-- DATA SECTION follows --

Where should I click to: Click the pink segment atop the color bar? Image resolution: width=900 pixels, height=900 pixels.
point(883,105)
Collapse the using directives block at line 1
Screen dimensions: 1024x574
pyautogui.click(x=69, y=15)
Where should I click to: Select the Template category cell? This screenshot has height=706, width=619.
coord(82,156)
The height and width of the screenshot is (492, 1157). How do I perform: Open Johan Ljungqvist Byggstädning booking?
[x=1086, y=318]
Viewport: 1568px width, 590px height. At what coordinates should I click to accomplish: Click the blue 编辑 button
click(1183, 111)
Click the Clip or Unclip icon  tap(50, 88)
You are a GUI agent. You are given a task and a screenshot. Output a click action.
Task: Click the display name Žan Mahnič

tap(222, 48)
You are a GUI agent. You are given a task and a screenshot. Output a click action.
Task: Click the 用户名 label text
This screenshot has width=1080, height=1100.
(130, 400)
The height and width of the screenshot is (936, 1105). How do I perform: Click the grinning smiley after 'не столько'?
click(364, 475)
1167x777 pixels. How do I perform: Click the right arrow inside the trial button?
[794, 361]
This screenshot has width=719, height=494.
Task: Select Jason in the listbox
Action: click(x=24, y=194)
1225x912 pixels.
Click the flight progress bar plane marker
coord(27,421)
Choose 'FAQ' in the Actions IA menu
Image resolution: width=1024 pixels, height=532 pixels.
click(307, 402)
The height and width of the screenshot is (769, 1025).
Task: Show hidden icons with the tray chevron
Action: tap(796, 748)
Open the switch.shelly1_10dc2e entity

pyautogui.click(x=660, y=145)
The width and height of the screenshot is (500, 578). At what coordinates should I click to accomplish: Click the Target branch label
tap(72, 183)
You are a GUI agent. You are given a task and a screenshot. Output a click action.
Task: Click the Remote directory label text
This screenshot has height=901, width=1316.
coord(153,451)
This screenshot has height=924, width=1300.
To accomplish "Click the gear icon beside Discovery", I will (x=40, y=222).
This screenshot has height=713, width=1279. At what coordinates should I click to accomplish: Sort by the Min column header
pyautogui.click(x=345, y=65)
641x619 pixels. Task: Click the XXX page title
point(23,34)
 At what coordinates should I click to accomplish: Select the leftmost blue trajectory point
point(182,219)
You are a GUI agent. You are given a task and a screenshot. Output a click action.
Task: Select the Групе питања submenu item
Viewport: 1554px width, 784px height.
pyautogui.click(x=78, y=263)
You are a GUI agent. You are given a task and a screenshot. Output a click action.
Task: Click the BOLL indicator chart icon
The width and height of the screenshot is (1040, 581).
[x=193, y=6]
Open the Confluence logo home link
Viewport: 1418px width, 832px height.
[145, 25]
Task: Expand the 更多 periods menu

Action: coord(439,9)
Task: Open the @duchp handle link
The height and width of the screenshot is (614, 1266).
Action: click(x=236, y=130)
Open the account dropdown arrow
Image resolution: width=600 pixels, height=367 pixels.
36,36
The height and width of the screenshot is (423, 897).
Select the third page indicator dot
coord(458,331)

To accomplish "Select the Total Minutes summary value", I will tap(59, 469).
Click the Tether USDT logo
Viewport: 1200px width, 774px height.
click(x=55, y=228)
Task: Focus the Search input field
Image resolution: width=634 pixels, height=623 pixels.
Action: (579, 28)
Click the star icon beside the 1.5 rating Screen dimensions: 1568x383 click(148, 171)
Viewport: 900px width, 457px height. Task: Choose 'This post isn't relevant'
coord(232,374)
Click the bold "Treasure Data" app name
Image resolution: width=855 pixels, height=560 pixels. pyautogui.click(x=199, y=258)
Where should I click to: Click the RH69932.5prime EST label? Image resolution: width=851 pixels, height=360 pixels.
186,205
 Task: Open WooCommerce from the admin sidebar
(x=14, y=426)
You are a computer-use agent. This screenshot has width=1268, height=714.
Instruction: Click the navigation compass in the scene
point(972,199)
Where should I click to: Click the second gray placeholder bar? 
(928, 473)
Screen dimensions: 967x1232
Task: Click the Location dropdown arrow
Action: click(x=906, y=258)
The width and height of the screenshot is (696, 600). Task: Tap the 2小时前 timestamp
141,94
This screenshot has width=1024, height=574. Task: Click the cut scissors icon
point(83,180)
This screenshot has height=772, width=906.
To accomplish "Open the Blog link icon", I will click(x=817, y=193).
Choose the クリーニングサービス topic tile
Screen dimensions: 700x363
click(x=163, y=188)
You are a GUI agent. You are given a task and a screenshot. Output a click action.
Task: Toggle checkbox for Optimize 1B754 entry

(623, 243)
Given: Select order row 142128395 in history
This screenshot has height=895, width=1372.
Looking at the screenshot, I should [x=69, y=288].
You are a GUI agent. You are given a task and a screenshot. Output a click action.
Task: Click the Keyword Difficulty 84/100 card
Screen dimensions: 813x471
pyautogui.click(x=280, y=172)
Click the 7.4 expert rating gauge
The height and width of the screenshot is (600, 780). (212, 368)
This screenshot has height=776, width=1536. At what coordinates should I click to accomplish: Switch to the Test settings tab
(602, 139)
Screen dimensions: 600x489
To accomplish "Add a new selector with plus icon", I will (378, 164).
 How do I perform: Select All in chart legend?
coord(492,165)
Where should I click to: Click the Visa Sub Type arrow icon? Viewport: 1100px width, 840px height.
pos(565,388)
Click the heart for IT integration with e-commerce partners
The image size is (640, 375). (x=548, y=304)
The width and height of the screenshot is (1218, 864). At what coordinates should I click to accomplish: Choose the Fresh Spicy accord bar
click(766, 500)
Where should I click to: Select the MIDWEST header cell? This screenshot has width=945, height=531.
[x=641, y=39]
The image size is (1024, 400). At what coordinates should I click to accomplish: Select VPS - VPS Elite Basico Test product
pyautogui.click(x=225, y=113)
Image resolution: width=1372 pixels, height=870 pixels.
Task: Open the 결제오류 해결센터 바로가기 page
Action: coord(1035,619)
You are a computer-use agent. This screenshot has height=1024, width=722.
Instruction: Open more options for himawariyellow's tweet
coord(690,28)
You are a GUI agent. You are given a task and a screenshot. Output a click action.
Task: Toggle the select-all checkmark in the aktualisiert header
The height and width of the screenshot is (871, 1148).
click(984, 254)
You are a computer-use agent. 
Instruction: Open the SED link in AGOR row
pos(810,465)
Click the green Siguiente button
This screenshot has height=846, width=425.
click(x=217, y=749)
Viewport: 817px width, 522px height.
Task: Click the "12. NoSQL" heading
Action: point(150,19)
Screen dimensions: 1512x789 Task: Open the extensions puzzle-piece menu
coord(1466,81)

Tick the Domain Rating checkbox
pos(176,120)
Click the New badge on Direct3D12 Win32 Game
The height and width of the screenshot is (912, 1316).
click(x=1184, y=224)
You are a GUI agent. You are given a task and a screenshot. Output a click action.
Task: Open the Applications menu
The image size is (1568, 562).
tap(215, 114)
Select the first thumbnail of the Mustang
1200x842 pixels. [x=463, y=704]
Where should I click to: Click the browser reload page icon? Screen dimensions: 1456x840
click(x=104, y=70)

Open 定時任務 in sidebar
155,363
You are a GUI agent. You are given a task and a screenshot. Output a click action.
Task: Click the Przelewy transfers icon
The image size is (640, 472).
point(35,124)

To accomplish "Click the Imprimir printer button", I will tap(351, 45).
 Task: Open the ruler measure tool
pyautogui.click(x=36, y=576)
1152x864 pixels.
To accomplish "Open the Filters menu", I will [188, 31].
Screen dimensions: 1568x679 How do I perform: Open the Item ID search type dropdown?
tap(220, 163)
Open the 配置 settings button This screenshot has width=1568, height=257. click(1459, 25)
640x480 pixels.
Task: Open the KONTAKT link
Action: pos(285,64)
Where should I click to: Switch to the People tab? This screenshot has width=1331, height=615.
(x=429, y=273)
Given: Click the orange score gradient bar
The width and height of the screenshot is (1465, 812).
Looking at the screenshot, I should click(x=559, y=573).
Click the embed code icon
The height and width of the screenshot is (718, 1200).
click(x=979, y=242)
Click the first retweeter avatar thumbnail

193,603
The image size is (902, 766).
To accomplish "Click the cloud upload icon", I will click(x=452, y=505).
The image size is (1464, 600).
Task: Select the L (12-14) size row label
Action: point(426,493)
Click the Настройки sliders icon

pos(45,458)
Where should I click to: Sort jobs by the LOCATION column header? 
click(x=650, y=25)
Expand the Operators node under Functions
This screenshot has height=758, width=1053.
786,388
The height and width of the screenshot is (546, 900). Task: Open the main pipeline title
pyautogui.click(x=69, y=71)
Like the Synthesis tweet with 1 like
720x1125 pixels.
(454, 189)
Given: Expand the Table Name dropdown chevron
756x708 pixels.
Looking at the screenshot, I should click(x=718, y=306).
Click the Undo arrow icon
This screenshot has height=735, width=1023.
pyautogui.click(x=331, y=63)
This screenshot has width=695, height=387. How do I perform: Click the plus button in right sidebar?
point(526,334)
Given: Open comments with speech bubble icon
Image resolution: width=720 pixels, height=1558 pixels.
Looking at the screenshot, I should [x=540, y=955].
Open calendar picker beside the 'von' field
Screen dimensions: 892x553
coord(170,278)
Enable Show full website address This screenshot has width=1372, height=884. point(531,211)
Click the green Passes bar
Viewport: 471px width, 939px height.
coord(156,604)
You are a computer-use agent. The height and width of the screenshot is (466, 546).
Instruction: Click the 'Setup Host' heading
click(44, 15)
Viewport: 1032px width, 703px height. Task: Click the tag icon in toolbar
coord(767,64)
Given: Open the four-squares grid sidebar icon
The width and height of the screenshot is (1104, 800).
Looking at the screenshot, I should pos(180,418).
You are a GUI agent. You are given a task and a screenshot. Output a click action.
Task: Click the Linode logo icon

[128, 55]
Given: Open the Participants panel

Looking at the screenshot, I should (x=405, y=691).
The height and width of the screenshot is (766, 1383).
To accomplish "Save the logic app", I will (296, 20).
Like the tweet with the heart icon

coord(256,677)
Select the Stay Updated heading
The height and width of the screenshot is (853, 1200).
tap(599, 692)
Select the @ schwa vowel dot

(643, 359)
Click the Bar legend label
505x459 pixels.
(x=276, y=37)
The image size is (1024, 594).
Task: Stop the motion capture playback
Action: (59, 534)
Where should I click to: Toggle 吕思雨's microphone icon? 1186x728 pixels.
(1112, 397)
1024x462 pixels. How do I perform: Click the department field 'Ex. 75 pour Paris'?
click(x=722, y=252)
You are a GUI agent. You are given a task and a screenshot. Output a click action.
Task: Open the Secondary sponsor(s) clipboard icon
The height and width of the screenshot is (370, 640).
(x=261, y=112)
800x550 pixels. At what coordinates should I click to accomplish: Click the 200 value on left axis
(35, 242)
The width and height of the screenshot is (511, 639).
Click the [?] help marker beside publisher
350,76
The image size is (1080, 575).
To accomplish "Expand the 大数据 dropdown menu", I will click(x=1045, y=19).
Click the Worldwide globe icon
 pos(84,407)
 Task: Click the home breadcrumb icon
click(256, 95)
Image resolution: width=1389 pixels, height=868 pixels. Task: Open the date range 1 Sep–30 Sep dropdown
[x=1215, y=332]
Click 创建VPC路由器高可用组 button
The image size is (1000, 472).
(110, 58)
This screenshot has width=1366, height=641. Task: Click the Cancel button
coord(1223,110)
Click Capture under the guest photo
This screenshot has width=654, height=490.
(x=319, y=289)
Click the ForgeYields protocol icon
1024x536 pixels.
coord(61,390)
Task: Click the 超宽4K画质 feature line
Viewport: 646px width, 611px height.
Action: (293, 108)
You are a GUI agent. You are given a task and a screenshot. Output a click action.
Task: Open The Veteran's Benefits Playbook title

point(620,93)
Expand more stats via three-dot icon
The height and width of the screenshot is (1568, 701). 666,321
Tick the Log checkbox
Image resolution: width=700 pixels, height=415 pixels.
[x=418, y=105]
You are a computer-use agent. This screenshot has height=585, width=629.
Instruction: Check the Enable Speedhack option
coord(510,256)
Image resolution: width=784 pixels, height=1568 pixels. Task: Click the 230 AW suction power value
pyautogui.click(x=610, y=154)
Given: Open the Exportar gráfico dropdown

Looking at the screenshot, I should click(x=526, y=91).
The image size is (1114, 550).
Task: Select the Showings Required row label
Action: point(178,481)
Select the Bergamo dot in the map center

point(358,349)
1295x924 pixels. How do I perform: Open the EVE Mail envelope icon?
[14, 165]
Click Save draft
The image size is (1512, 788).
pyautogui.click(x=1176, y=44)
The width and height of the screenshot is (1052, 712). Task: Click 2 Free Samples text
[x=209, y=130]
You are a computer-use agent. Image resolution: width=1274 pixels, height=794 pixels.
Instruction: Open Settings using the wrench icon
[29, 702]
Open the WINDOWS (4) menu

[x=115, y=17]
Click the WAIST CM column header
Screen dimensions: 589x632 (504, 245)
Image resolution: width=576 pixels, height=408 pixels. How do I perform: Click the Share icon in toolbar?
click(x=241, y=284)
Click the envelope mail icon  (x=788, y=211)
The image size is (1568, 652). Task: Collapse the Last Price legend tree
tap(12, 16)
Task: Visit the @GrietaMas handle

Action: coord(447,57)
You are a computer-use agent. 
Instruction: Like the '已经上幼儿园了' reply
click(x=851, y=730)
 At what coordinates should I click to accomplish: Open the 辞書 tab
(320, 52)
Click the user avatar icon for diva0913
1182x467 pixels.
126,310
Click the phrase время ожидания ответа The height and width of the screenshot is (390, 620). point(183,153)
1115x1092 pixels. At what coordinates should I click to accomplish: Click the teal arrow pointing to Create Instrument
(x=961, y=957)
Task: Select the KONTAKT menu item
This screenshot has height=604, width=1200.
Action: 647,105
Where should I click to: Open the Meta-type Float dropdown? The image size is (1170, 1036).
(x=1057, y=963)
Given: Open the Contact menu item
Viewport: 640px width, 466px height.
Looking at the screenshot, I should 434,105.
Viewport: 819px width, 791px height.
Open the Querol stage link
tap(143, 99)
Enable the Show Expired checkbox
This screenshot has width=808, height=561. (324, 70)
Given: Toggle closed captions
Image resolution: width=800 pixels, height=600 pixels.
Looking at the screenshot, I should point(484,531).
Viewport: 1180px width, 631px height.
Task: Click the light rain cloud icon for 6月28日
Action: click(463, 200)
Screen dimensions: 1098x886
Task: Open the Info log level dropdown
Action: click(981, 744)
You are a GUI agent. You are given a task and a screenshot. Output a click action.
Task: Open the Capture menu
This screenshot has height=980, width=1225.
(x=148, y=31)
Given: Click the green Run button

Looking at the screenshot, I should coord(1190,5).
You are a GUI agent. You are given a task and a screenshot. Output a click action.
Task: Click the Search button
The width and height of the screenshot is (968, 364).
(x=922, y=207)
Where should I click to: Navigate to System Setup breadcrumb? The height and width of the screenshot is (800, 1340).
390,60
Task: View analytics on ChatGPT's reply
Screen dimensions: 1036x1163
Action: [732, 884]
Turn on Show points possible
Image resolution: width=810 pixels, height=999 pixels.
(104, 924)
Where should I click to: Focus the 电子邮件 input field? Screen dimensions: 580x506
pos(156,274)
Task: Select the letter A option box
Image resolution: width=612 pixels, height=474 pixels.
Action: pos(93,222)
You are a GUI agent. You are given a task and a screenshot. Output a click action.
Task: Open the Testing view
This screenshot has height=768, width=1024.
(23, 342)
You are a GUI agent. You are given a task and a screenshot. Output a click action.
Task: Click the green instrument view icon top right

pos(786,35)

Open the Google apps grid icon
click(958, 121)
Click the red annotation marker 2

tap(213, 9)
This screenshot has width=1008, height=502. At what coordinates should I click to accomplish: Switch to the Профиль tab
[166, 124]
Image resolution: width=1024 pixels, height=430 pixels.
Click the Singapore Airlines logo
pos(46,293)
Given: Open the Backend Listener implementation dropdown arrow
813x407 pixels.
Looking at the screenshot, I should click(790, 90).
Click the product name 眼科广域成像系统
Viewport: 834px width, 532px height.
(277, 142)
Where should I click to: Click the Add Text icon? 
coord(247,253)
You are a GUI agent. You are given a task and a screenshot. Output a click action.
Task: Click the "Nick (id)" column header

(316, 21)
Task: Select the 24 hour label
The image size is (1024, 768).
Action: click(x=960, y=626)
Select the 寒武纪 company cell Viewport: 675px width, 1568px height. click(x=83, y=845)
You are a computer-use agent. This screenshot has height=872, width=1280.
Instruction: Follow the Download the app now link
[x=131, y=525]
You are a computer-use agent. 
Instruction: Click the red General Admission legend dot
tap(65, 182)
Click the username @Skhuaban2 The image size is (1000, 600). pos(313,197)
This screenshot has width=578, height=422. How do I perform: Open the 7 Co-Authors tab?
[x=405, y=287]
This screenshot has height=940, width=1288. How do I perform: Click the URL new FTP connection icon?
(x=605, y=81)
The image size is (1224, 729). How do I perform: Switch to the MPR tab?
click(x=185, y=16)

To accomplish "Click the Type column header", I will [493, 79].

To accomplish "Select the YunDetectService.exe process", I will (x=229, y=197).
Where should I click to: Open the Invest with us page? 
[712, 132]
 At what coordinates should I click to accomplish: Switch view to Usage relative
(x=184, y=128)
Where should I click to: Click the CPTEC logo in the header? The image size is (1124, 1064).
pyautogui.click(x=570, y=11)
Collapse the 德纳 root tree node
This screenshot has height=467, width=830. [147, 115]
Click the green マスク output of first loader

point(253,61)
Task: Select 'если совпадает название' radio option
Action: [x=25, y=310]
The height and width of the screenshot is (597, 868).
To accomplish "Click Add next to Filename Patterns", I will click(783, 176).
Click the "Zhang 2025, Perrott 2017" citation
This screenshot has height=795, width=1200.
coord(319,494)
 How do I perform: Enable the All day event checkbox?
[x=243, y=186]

-- DATA SECTION concluded --

PROBLEM DESCRIPTION :: Reply with an exact copy of the lines running from the one containing "The image size is (1224, 729)." through the end of the entries above, both ends included.

SOLUTION ::
The image size is (1224, 729). How do I perform: Switch to the MPR tab?
click(x=185, y=16)

To accomplish "Click the Type column header", I will [493, 79].

To accomplish "Select the YunDetectService.exe process", I will (x=229, y=197).
Where should I click to: Open the Invest with us page? 
[712, 132]
 At what coordinates should I click to accomplish: Switch view to Usage relative
(x=184, y=128)
Where should I click to: Click the CPTEC logo in the header? The image size is (1124, 1064).
pyautogui.click(x=570, y=11)
Collapse the 德纳 root tree node
This screenshot has height=467, width=830. [147, 115]
Click the green マスク output of first loader

point(253,61)
Task: Select 'если совпадает название' radio option
Action: [x=25, y=310]
The height and width of the screenshot is (597, 868).
To accomplish "Click Add next to Filename Patterns", I will click(783, 176).
Click the "Zhang 2025, Perrott 2017" citation
This screenshot has height=795, width=1200.
coord(319,494)
 How do I perform: Enable the All day event checkbox?
[x=243, y=186]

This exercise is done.